- _Work request_: Beginning with the line that has "Screen dimensions: 1568x679", reproduce each remaining line of the data exactly, down to and including the last.

- _Record set_:
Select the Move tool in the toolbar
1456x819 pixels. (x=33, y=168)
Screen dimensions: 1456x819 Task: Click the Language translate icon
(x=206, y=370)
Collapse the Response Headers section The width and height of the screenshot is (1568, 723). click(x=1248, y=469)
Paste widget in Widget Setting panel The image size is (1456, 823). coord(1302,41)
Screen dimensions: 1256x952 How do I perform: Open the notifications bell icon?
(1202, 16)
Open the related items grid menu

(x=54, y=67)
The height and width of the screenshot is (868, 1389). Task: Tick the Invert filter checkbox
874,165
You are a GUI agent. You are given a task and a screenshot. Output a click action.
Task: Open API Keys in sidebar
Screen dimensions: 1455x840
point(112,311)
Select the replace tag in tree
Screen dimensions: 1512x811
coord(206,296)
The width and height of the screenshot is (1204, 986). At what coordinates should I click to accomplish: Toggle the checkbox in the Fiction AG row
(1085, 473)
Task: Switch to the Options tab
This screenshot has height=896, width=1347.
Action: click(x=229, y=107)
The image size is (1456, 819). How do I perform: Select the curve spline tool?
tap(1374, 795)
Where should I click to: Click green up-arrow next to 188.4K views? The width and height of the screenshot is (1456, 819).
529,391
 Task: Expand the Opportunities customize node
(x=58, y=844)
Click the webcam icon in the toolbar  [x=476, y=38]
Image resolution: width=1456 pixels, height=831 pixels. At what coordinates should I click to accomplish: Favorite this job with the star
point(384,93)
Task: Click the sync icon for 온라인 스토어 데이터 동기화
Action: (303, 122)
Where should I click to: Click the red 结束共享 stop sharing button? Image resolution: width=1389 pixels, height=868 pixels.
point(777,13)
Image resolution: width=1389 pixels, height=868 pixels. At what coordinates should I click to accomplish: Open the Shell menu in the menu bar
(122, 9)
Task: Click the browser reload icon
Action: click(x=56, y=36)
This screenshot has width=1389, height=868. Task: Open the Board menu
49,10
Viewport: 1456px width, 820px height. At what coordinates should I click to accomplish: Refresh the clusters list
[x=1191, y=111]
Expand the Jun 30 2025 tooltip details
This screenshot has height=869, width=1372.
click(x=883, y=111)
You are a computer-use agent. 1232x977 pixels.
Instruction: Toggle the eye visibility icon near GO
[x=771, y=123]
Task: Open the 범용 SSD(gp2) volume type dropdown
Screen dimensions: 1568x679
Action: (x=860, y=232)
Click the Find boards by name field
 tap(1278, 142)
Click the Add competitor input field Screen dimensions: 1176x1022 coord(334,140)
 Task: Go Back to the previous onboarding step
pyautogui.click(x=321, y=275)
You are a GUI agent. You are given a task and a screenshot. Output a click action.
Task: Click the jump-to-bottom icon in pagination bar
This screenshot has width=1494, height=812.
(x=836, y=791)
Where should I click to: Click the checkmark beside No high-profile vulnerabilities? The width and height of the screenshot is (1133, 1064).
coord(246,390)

- _Response_:
Screen dimensions: 1568x679
Action: (x=860, y=232)
Click the Find boards by name field
 tap(1278, 142)
Click the Add competitor input field Screen dimensions: 1176x1022 coord(334,140)
 Task: Go Back to the previous onboarding step
pyautogui.click(x=321, y=275)
You are a GUI agent. You are given a task and a screenshot. Output a click action.
Task: Click the jump-to-bottom icon in pagination bar
This screenshot has width=1494, height=812.
(x=836, y=791)
Where should I click to: Click the checkmark beside No high-profile vulnerabilities? The width and height of the screenshot is (1133, 1064).
coord(246,390)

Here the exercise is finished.